Тутанкамон – Тутанкатон, посол египетского царя Ахенатона, привез ему чудесный дар с острова Крита, плясунью Дио, жемчужину Царства Морей. Хвастал, что спас ее от смерти; но спас не он. Когда убила она бога Быка на Кносском ристалище, за подругу свою Эойю, принесенную в жертву Зверю, ее присудили сжечь на костре. Но Таммузадад, вавилонянин, любивший Дио, пошел за нее на костер, а Тутанкатон только укрыл ее на своем корабле и привез в Египет.
Прежде чем представить Дио царю в новой столице Египта, Ахенатоне – Городе Солнца, он поселил ее в загородном доме близ Нут-Амона, Фив, у дальнего родственника своего Хнумхотепа, бывшего главного надзирателя житниц Амонова храма.
Удлиненный четырехугольник высоких, как бы крепостных, кирпичных стен окружал поместье Хнумхотепа – скотные дворы, гумна, точила, сеновалы, житницы и прочие службы, а также виноградники и сады, разбитые на правильные четырехугольники – овощной, плодовый, цветочный, лиственный, хвойный, пальмовый – с тремя прудами: одним большим и двумя малыми.

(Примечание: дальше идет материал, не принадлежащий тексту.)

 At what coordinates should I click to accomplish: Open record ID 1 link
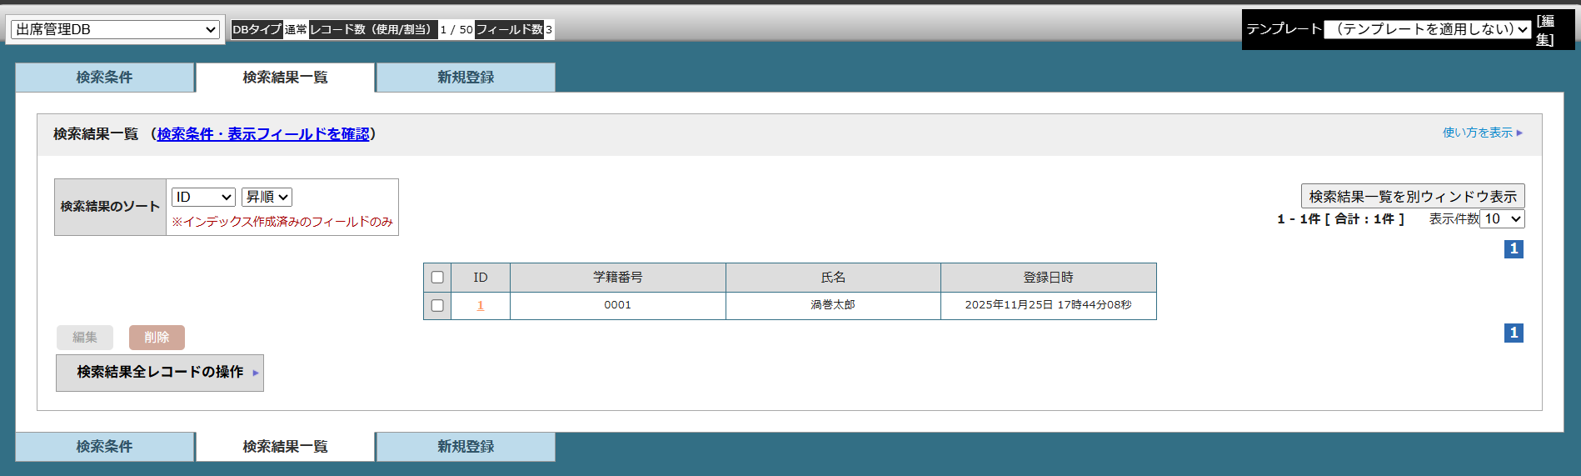(x=480, y=306)
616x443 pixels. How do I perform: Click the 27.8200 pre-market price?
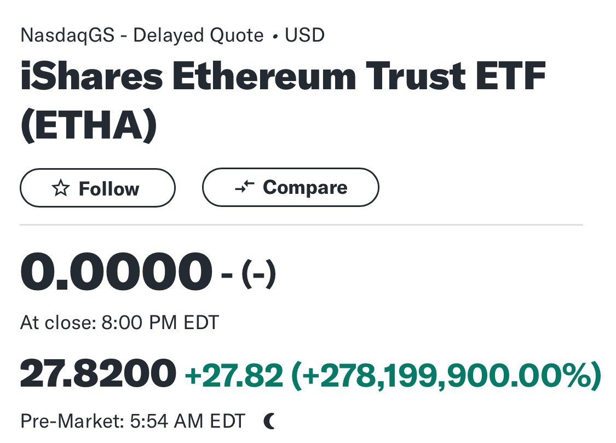pos(98,373)
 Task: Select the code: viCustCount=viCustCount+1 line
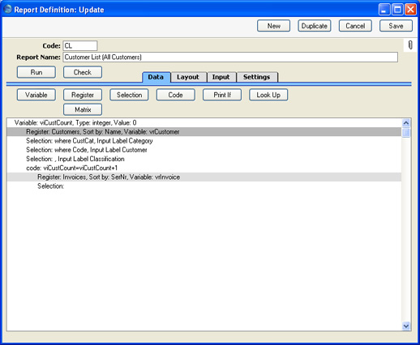point(204,168)
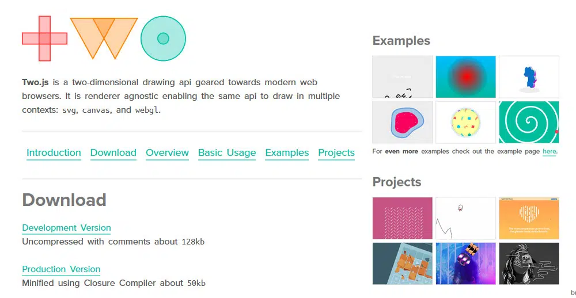Jump to the Overview section

(167, 152)
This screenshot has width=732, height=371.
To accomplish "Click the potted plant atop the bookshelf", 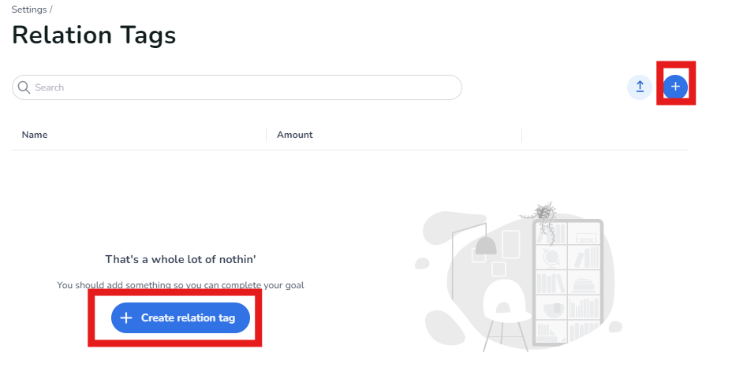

Два высоких, в три яруса, дома – зимний, весь кирпичный, и летний, с кирпичным низом и деревянным верхом, стояли друг против друга, на каждом конце большого пруда.
Здесь, в сельском затишье, провела Дио около двух месяцев, отдыхая от всего, что было с нею на Крите, и учась египетским пляскам.
Однажды, в середине зимы, в послеполуденный час, лежа на коврах и подушках на плоской крыше летнего дома, в легкой решетчатой сени с рядом точеных из кедра, узорчато-расписанных и раззолоченных столбиков, она смотрела на солнце в темно-темно, как бы черно-синем небе, таком бездонно-ясном, что казалось, никогда не было в нем и не могло быть облака. Солнце южной зимы – зимнего лета, яркое, но не ослепляющее, теплое, но не жгучее, было как детская улыбка сквозь сон. Полузакрыв глаза, она смотрела на него прямо, и свет его дробился, как слеза на ресницах, алмазною радугою.
«Ра Солнце, Солнце Ра, – лучшего слова для солнца не выдумаешь, чем Ра: Ра рассекает тьму мечом!» – думала Дио.
Мечом свистящего полета рассекали лучезарную тьму синевы зимние ласточки; пели солнцу, кричали, визжали от радости: «Ра!».
Радостно-благостно все. Благость и радость – в воздухе, таком сухом и чистом, как нигде в мире, дающем многолетие живым и нетление мертвым; таком божественно-легком, что в первый раз им дышащему кажется, что камень, давивший ему грудь всю жизнь, вдруг упал, и только теперь узнал он, какая радость дышать.